D’un point de vue pratique, la mise en œuvre de ce « droit » suscite de nombreuses interrogations.

2. Quels impacts pour la Direction des systèmes d’information ?

Le rôle du DSI (et de son équipe) ne doit pas être négligé dans la mise en conformité à la Loi, et ce notamment pour le déploiement des « dispositifs de régulation de l’utilisation des outils numériques ». En effet, les directions métiers, parties prenantes au projet (ex : les directions juridique et RH), seront amenées à travailler de concert avec la Direction des systèmes d’information. La DSI est ainsi impliquée dans la rédaction de l’accord collectif ou, à défaut, de la charte (ou de la charte informatique existante modifiée).

Si les actions à mener varient en fonction des spécificités inhérentes à chaque entreprise (ex : travail à distance, entreprise internationale travaillant sur plusieurs fuseaux horaires ou présence de cadres en forfait jours), trois volets nécessitent, en tout état de cause, d’être abordés.

La réalisation d’un audit de l’existant est une première étape incontournable.
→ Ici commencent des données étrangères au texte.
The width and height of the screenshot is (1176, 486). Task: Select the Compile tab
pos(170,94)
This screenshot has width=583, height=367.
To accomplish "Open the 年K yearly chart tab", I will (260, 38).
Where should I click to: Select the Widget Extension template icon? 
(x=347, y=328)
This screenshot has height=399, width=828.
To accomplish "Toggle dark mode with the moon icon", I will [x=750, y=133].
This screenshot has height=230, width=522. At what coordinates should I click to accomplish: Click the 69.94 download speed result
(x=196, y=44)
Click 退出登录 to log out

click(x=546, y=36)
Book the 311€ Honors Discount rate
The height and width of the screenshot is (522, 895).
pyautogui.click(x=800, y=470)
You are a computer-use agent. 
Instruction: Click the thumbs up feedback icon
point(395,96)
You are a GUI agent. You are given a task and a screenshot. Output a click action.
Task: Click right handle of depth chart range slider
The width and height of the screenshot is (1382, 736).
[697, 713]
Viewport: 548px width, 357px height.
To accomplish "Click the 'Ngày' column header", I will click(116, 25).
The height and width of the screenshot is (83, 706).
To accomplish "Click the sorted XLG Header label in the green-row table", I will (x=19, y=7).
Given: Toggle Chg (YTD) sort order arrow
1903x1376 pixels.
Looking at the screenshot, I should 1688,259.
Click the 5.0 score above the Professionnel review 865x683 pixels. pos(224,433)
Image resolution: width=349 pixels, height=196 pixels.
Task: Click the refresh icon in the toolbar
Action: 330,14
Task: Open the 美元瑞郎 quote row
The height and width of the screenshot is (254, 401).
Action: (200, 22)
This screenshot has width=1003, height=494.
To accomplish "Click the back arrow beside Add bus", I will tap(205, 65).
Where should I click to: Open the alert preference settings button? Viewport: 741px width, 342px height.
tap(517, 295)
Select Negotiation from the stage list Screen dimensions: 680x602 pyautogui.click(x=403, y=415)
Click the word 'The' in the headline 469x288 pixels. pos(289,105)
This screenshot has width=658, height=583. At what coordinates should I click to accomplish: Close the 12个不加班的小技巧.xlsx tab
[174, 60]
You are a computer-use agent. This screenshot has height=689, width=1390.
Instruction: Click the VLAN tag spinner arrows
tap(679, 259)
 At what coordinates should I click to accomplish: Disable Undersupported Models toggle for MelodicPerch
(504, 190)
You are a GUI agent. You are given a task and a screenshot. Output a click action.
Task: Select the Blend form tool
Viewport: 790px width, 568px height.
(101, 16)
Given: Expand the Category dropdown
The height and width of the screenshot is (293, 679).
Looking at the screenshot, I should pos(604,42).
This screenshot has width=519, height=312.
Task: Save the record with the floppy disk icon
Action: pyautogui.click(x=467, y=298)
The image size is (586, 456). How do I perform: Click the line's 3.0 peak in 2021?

Elle permet d’identifier les salariés concernés (ex : cadres dirigeants et salariés en forfait jour), de recenser les équipements utilisés et de faire le point sur les pratiques internes (ex : utilisation raisonnable ou hyper-connexion, télétravail et BYOD), notamment au travers d’un bilan volumétrique du trafic d’emails.

Suite aux résultats de cet audit, diverses mesures internes peuvent être d’adoptées et mises en place, telles que :
- L’organisation régulière d’actions de sensibilisation et de formation à destination des salariés et de leurs managers ;
- Le déploiement de mesures techniques, incitatives ou contraignantes, garantissant le respect effectif du droit à la déconnexion au sein de l’entreprise (ex : fenêtre pop-up rappelant qu’au-delà d’une certaine heure l’envoi d’email peut attendre le lendemain ; mention automatique insérée dans le corps de l’email rappelant que les emails tardifs n’appellent pas de réponse immédiate ; utilisation de la fonction d’envoi différé pour l’envoi d’emails tardifs ou lorsque le salarié est en congés ; limitation du nombre de destinataires des emails ; fermeture ou mise en veille des serveurs sur certaines plages horaires ; ou encore restitution des outils de travail pendant les temps de repos et de congés) ;
- La mise à jour de la charte informatique, redéfinissant les droits et les obligations des salariés concernant l’utilisation du matériel informatique de l’entreprise.

Enfin, il appartient aux entreprises de contrôler le bon déploiement et le respect des mesures mises en place. A cet effet, la DSI devra réaliser un suivi régulier du plan d’action et notamment des connexions hors temps de travail.

Si ces récentes dispositions légales ne sont pas assorties de sanctions, elles ne sont toutefois pas dépourvues d’effets. Le risque de contentieux est réel, s’agissant par exemple des heures supplémentaires (pouvant être calculées sur la base d’e-mails reçus et envoyés le soir ou le week-end) ou du harcèlement moral et du burn-out pour non-respect des règles sur le temps de repos et de congés. Il est donc impératif d’intégrer ces nouvelles contraintes au sein de l’entreprise.